### TASK DETAILS
Convert every line of the material below into a JSON list of strings, one string per line, leaving out blank lines.

### SUPPLIED DATA

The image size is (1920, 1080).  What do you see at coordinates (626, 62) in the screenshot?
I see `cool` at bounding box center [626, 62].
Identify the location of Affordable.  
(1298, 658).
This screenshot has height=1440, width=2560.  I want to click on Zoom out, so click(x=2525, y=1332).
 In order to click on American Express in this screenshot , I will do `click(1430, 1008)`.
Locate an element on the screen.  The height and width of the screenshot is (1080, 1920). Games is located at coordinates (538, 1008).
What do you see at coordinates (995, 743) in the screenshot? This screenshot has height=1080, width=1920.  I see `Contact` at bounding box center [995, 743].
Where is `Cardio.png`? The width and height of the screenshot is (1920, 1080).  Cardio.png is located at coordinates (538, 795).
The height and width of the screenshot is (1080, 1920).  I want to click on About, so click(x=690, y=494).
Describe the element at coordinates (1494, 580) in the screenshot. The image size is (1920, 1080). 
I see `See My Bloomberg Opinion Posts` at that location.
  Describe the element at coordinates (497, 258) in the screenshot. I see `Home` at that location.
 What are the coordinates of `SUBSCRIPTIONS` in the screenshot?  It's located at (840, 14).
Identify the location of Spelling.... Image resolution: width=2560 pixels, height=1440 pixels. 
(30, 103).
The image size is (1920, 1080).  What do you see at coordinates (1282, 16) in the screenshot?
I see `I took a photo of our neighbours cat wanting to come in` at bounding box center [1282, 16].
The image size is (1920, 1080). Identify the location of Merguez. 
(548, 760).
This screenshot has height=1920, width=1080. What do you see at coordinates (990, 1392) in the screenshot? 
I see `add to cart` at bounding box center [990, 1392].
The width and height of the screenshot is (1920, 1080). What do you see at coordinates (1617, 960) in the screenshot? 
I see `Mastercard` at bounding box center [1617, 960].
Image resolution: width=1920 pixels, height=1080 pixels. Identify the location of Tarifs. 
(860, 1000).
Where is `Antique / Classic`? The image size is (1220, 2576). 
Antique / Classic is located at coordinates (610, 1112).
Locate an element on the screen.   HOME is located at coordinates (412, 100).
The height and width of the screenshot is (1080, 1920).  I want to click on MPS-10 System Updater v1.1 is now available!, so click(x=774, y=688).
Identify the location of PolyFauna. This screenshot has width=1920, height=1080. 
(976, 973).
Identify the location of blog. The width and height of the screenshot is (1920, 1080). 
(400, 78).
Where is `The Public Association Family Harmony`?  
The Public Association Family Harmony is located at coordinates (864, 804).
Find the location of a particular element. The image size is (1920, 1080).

### RESPONSE FOR THIS EXERCISE
[
  "The image size is (1920, 1080).  What do you see at coordinates (626, 62) in the screenshot?",
  "I see `cool` at bounding box center [626, 62].",
  "Identify the location of Affordable.  ",
  "(1298, 658).",
  "This screenshot has height=1440, width=2560.  I want to click on Zoom out, so click(x=2525, y=1332).",
  " In order to click on American Express in this screenshot , I will do `click(1430, 1008)`.",
  "Locate an element on the screen.  The height and width of the screenshot is (1080, 1920). Games is located at coordinates (538, 1008).",
  "What do you see at coordinates (995, 743) in the screenshot? This screenshot has height=1080, width=1920.  I see `Contact` at bounding box center [995, 743].",
  "Where is `Cardio.png`? The width and height of the screenshot is (1920, 1080).  Cardio.png is located at coordinates (538, 795).",
  "The height and width of the screenshot is (1080, 1920).  I want to click on About, so click(x=690, y=494).",
  "Describe the element at coordinates (1494, 580) in the screenshot. The image size is (1920, 1080). ",
  "I see `See My Bloomberg Opinion Posts` at that location.",
  "  Describe the element at coordinates (497, 258) in the screenshot. I see `Home` at that location.",
  " What are the coordinates of `SUBSCRIPTIONS` in the screenshot?  It's located at (840, 14).",
  "Identify the location of Spelling.... Image resolution: width=2560 pixels, height=1440 pixels. ",
  "(30, 103).",
  "The image size is (1920, 1080).  What do you see at coordinates (1282, 16) in the screenshot?",
  "I see `I took a photo of our neighbours cat wanting to come in` at bounding box center [1282, 16].",
  "The image size is (1920, 1080). Identify the location of Merguez. ",
  "(548, 760).",
  "This screenshot has height=1920, width=1080. What do you see at coordinates (990, 1392) in the screenshot? ",
  "I see `add to cart` at bounding box center [990, 1392].",
  "The width and height of the screenshot is (1920, 1080). What do you see at coordinates (1617, 960) in the screenshot? ",
  "I see `Mastercard` at bounding box center [1617, 960].",
  "Image resolution: width=1920 pixels, height=1080 pixels. Identify the location of Tarifs. ",
  "(860, 1000).",
  "Where is `Antique / Classic`? The image size is (1220, 2576). ",
  "Antique / Classic is located at coordinates (610, 1112).",
  "Locate an element on the screen.   HOME is located at coordinates (412, 100).",
  "The height and width of the screenshot is (1080, 1920).  I want to click on MPS-10 System Updater v1.1 is now available!, so click(x=774, y=688).",
  "Identify the location of PolyFauna. This screenshot has width=1920, height=1080. ",
  "(976, 973).",
  "Identify the location of blog. The width and height of the screenshot is (1920, 1080). ",
  "(400, 78).",
  "Where is `The Public Association Family Harmony`?  ",
  "The Public Association Family Harmony is located at coordinates (864, 804).",
  "Find the location of a particular element. The image size is (1920, 1080)."
]